I'd like to add a like/dislike-upvote/downovote-type feature to each one of the posts in the forum script I'm writing (much like the one here in SO). I'm having two difficulties trying to figure out how it can be done:
1) I can't figure out a db schema that'd do it efficiently. I could use a separate `likeordislike` table to make a relation between user and post (xyz likes post #123), or I can use a column of type \'text\' in the `posts` table listing out all the users who have liked (or disliked) the post. The latter of course means I'd have to parse the field for userIDs to make any use of it.
2) Make sure the user doesn't get to like/dislike a post twice.
It's probably trivial but I can only think of ways that make a lot of mysql calls on server side processes. Thanks.
Make a separate table in which you keep track of who likes something and who doesn't. That table will be used to check if a user already did something, so you can prevent him doing it twice.
Then add another field (if you will have votes) or two (if you will have likes/dislikes) in which you will store the total amount of likes/dislikes or score, so you don't have to calculate this on-the-fly every time you display the post. And you will, off course, update this column (or columns) when somebody votes on the post.
And don't bother disabling the vote link. Just check if the user has already voted when he clicks on the link and deny him the vote if he already cast one.
(Similar answer to Jan Hančič here, but I decided my take on the ratings was different enough...)
Your initial thought of a separate table to store likes/dislikes is absolutely the way I would go.
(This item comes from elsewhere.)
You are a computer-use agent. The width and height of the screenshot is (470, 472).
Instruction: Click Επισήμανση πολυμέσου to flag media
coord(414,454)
I'd put indexes on the two main columns (player ID and post ID) which is critical to the next bit.
For example:
create table users (
userId varchar(254) not null,
-- ...
primary key (userId)
)
ENGINE=...;
create table posts (
postId int(11) not null,
title varchar(254) not null,
content text not null,
-- ...
primary key (postId)
)
ENGINE=...;
create table userPostRatings (
userId varchar(254) not null,
postId int(11) not null,
rating int(2) not null,
-- ...
)
ENGINE=...;
create index userPostRatings_userId on userPostRatings(userId);
create index userPostRatings_postId on userPostRatings(postId);
I'd then use a joined query (whether in a stored procedure, in the code, or in a view) to get the post information, e.g.:
select p.postId, p.title, p.content, avg(r.rating)
from posts p
left outer join userPostRatings r on p.postId = r.postId
where p.postId = ?
group by p.postId;
(That will return NULL for the average for any posts that don't have any ratings yet.)
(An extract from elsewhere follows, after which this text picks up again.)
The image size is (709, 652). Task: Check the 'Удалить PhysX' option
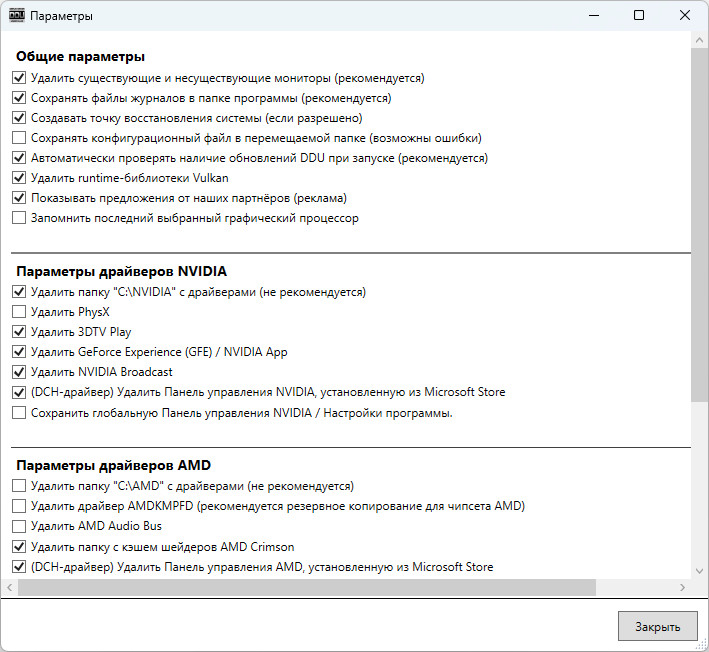(x=19, y=312)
Although this is a join, because of the indexes on the userPostRatings table it's a fairly efficient one.
If you find that the join is killing you (very high concurrency sites do), then you may want to de-normalize a bit in the way Jan suggested, by adding an average rating column to posts and keeping it updated. You'd just change your query to use it. But I wouldn't start out denormalized, it's more code and arguably premature optimisation. Your database is there to keep track of this information; as soon as you duplicate the information it's tracking, you're introducing maintenance and synchronisation issues. Those may be justified in the end, but I wouldn't start out assuming my DB couldn't help me with this. Making the adjustment (if you plan ahead for it) if the join is a problem in your particular situation isn't a big deal.